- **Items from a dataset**
──────

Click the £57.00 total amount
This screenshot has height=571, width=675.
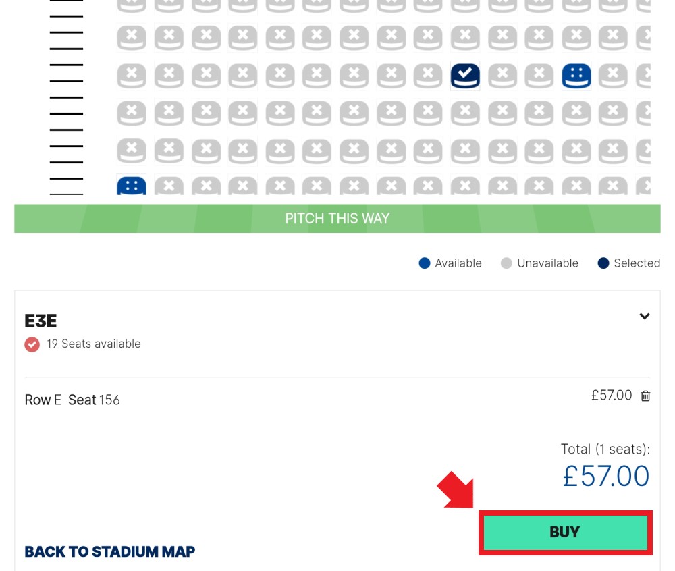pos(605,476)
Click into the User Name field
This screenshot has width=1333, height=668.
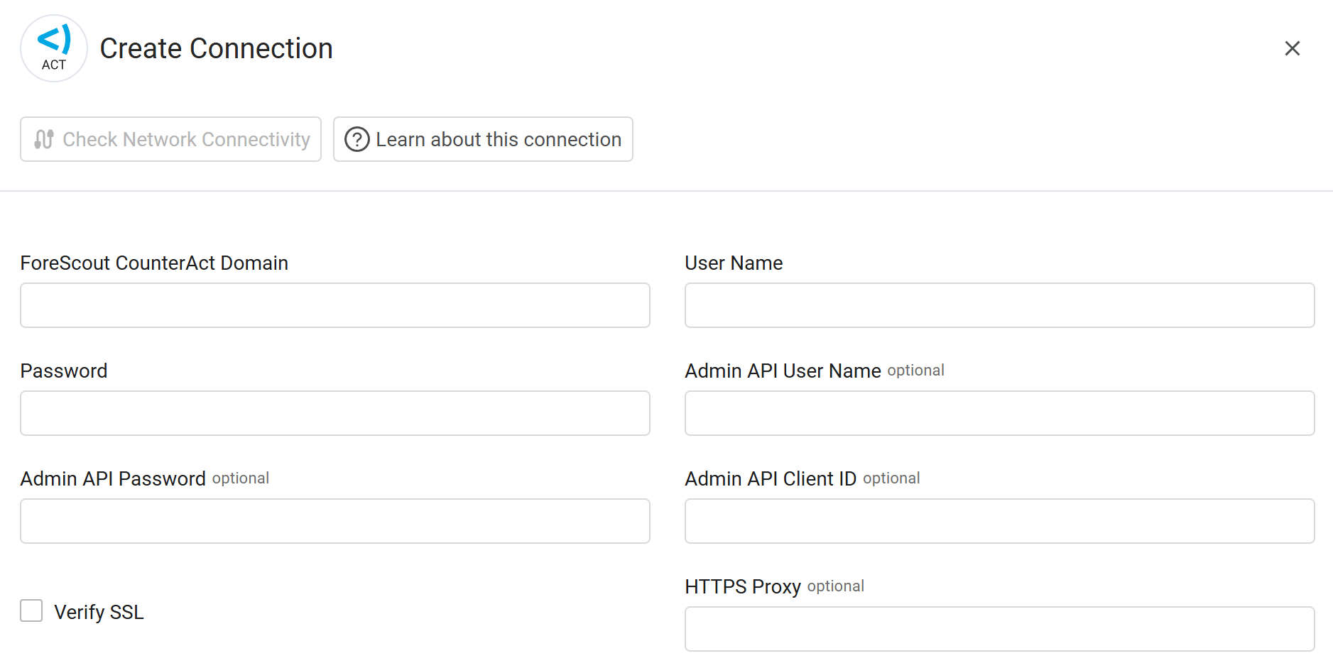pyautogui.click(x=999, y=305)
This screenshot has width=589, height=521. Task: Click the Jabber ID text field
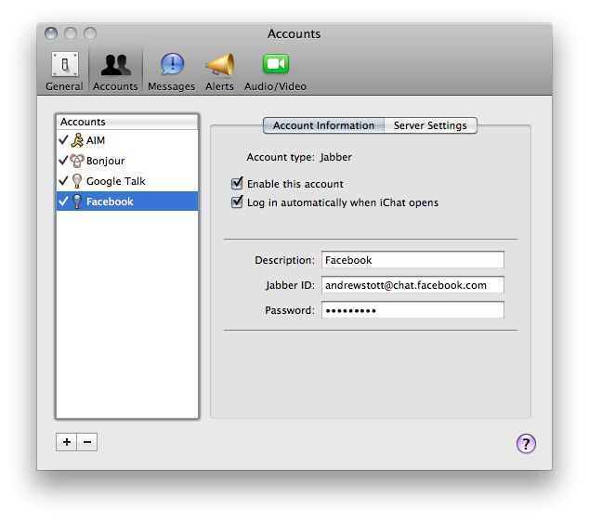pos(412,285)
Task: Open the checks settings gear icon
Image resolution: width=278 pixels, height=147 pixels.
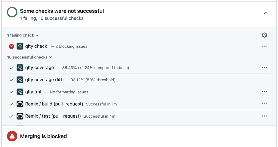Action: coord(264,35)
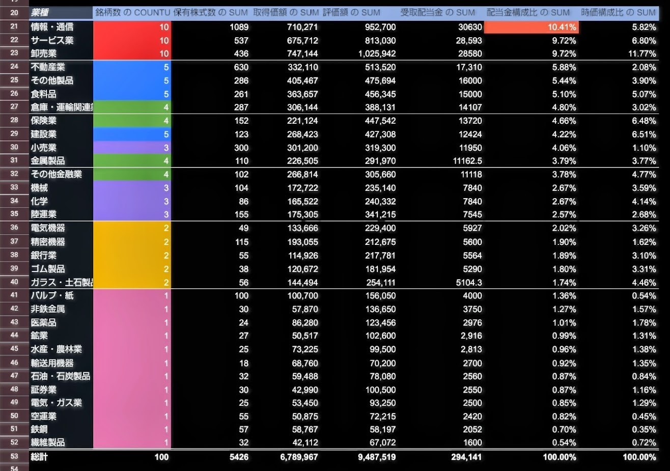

──────

- **Your objective**
An exact copy of the lines from the one with "This screenshot has width=1333, height=668." through the end of the entries above, both included, is the whole answer. It contains no pictures.

- **Task solution**
This screenshot has width=1333, height=668.
pyautogui.click(x=999, y=305)
This screenshot has width=589, height=521. Task: Click the Jabber ID text field
pos(412,285)
Task: Open the checks settings gear icon
Image resolution: width=278 pixels, height=147 pixels.
Action: coord(264,35)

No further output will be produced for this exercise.